The Ministry of External Affairs on Friday said it is closely monitoring the situation in Maldives, whose Supreme Court on Thursday ordered the immediate release of exiled former leader Mohamed Nasheed and eight others, AP reported. The court also said their trials violated the constitution and international law.

“In the spirit of democracy and rule of law, it is imperative for all organs of the government of Maldives to respect and abide by the order of the apex court,” the External Affairs ministry said.

The government of President Yameen Abdul Gayoom, meanwhile, said that it was in discussions with the Supreme Court and the validity of the ruling is yet to be decided, Rajje TV reported.

Defence Minister Adam Shareef said the island nation was in a “volatile” situation that posed “a risk to national security”. He asked for the support of law-enforcement officers after the police initially announced they would enforce the ruling. Attorney General Mohamed Anil sacked Police Commissioner Ahmed Areef, making the announcement at a late-night press conference, BBC reported.

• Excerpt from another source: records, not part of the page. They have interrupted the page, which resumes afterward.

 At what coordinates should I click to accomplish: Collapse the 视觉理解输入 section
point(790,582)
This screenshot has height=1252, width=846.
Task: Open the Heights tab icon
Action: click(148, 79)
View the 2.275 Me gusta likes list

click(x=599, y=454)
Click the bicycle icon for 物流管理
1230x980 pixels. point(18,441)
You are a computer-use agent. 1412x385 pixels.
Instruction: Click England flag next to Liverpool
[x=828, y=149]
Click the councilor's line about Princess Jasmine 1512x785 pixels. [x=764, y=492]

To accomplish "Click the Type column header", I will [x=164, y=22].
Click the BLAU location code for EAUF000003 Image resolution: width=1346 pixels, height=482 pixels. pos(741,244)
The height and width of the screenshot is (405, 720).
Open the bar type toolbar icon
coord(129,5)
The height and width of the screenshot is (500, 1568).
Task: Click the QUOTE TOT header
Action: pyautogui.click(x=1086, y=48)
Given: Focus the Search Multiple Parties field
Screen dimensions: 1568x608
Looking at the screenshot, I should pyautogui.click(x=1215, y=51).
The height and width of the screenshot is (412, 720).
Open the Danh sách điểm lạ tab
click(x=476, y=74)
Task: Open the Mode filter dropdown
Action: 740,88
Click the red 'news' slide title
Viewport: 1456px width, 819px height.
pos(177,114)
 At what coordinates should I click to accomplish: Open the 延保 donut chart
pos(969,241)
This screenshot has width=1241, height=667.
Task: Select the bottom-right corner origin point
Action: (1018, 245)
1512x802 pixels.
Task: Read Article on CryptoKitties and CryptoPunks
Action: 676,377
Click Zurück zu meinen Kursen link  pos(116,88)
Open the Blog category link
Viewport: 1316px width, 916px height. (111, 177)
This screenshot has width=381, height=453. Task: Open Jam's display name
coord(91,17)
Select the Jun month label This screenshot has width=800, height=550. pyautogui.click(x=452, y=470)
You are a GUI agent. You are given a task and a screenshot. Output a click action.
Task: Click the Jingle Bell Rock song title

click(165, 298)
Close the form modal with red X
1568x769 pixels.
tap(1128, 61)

The police on Thursday night fired tear gas at opposition supporters, who took to the streets of the capital city Male to celebrate the verdict. “We will use force and will not be responsible for any damage inflicted by using force,” Maldives Independent quoted the police as saying. People were reportedly manhandled and led away by police officers.

Political turmoil

Nasheed, who is Maldives’ first democratically elected president, is President Yameen Abdul Gayoom’s main rival. Gayoom, the half brother of the country’s former leader Maumoon Abdul Gayoom, will seek re-election later this year.

Nasheed had resigned in 2012 after massive public protests against his decision to arrest a senior judge. In 2013, he lost the presidential election to Yameen Abdul Gayoom. Two years later, Nasheed was handed a 13-year prison sentence for ordering the judge’s arrest. But, he later fled to Britain,where he received asylum.

Most of the president’s other political rivals, who had not gone in exile, were also jailed. Yameen Abdul Gayoom, however, had a fallout with Maumoon Abdul Gayoom. Eight ruling party lawmakers loyal to the latter defected in March 2017, saying they would work with Nasheed’s Maldivian Democratic Party to stop the president.

In August 2017, the Opposition had claimed that the security forces locked down Parliament on Yameen Abdul Gayoom’s order to stop them from attempting to impeach the speaker, who is an ally of the president.